When a line of the entries contains the word "agent", report that line.

━━━━━ SUPPLIED RECORDS ━━━━━

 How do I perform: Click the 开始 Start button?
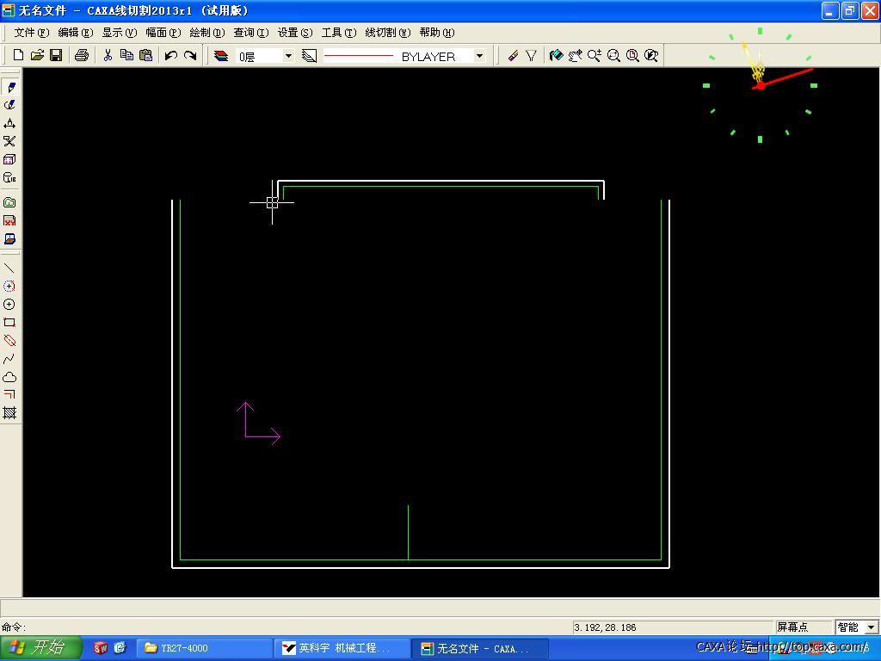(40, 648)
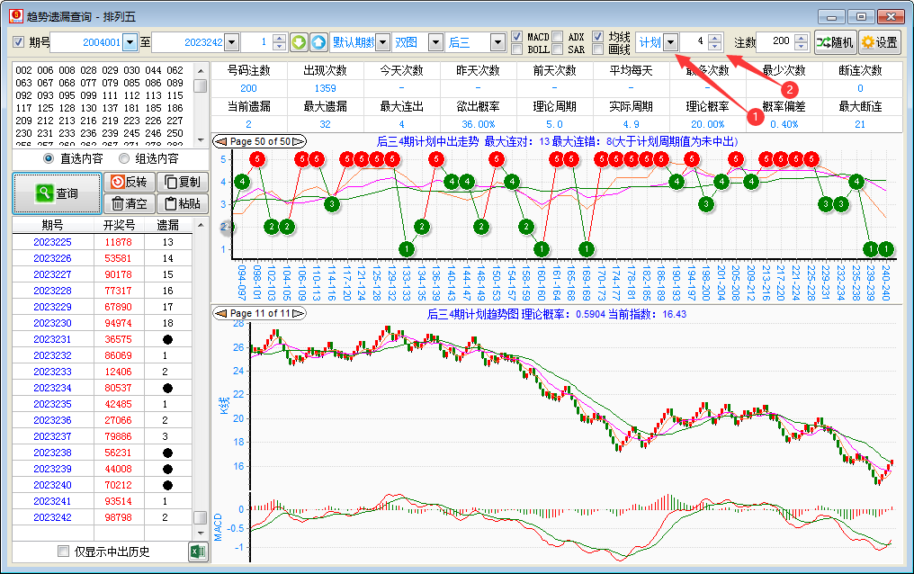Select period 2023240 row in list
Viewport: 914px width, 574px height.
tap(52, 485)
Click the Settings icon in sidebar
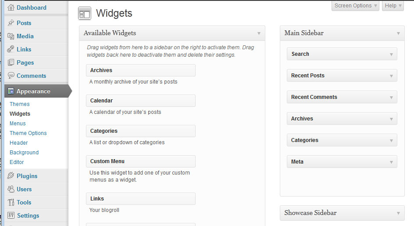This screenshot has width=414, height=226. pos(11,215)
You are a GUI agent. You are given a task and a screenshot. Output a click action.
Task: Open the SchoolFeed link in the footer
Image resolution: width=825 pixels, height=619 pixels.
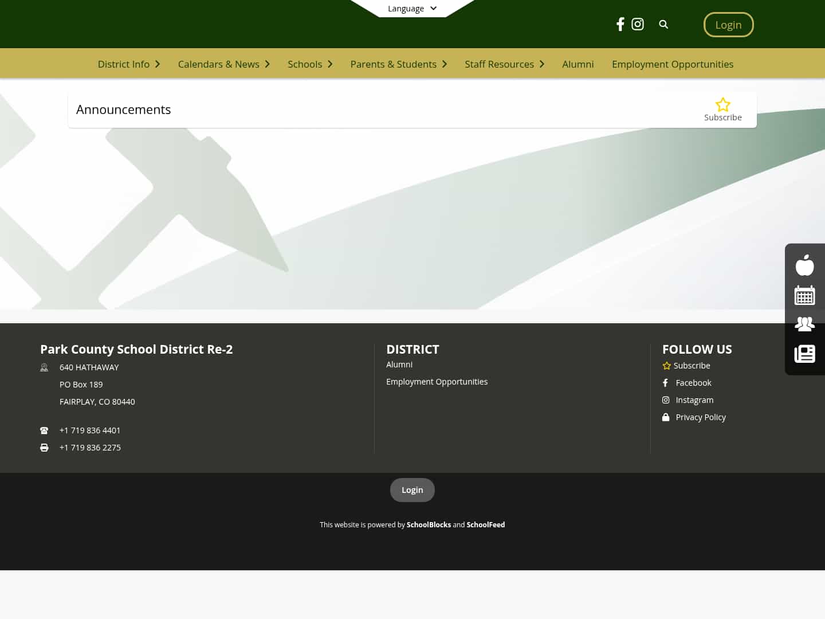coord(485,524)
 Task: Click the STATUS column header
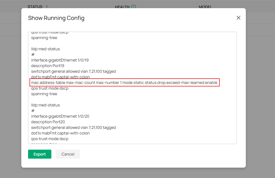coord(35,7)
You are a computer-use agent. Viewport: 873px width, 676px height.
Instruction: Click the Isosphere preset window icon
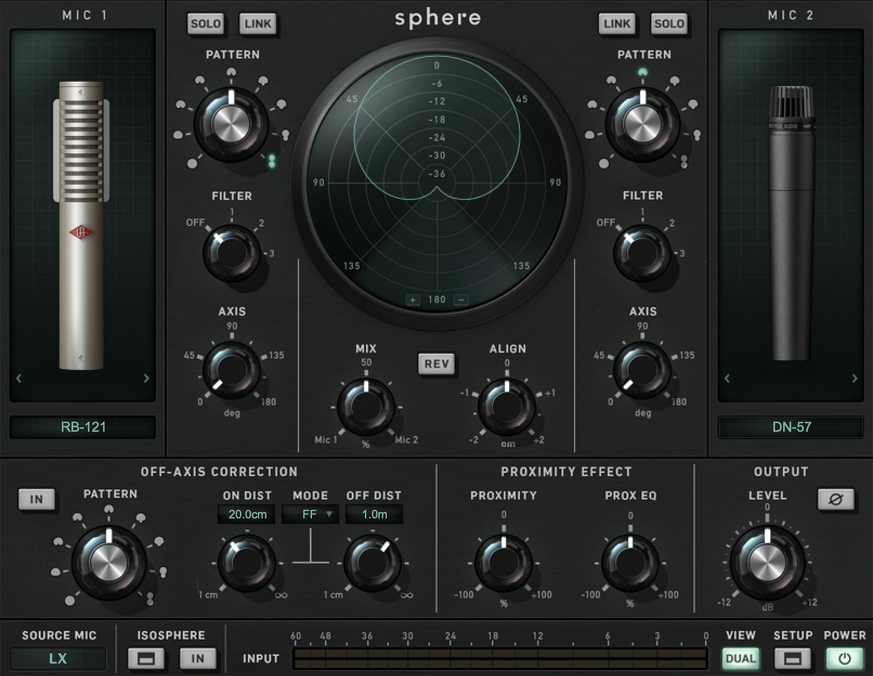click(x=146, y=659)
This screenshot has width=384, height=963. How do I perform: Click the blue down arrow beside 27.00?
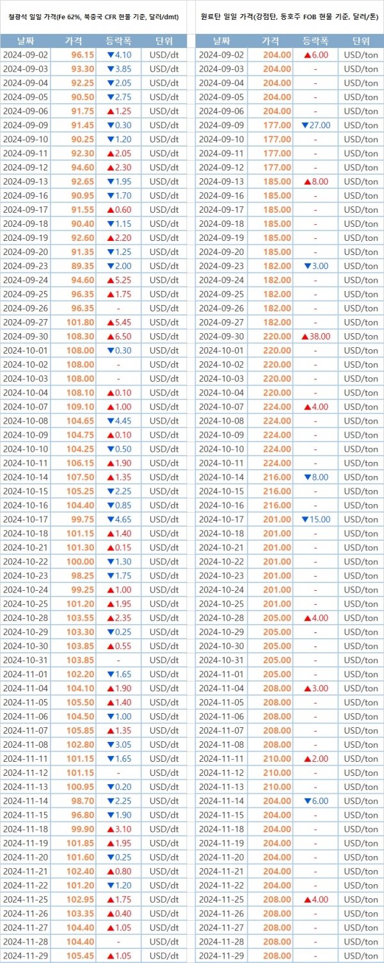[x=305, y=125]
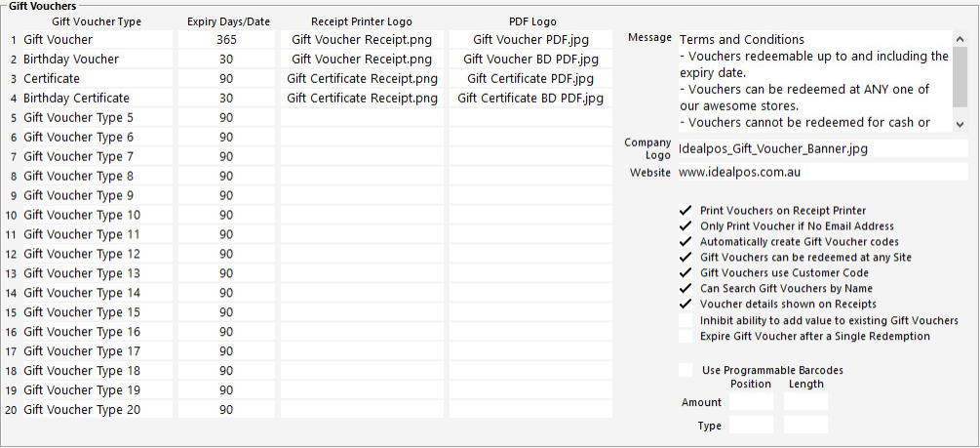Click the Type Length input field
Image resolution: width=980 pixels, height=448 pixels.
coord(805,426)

━━━━━
━━━━━ SUPPLIED RECORDS ━━━━━

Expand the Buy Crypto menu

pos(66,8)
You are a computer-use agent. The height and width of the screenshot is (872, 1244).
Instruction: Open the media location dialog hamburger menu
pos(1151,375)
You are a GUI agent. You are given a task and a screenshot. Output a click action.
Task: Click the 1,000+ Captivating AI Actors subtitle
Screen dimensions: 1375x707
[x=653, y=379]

━━━━━

**RESULT FOR THIS TASK**
You are a GUI agent. You are given a task and a screenshot. Output a click action.
You are a computer-use agent. Viewport: 873px width, 676px height.
You are a computer-use agent. The height and width of the screenshot is (872, 1244).
You are a GUI agent. You are given a task and a screenshot. Output a click action.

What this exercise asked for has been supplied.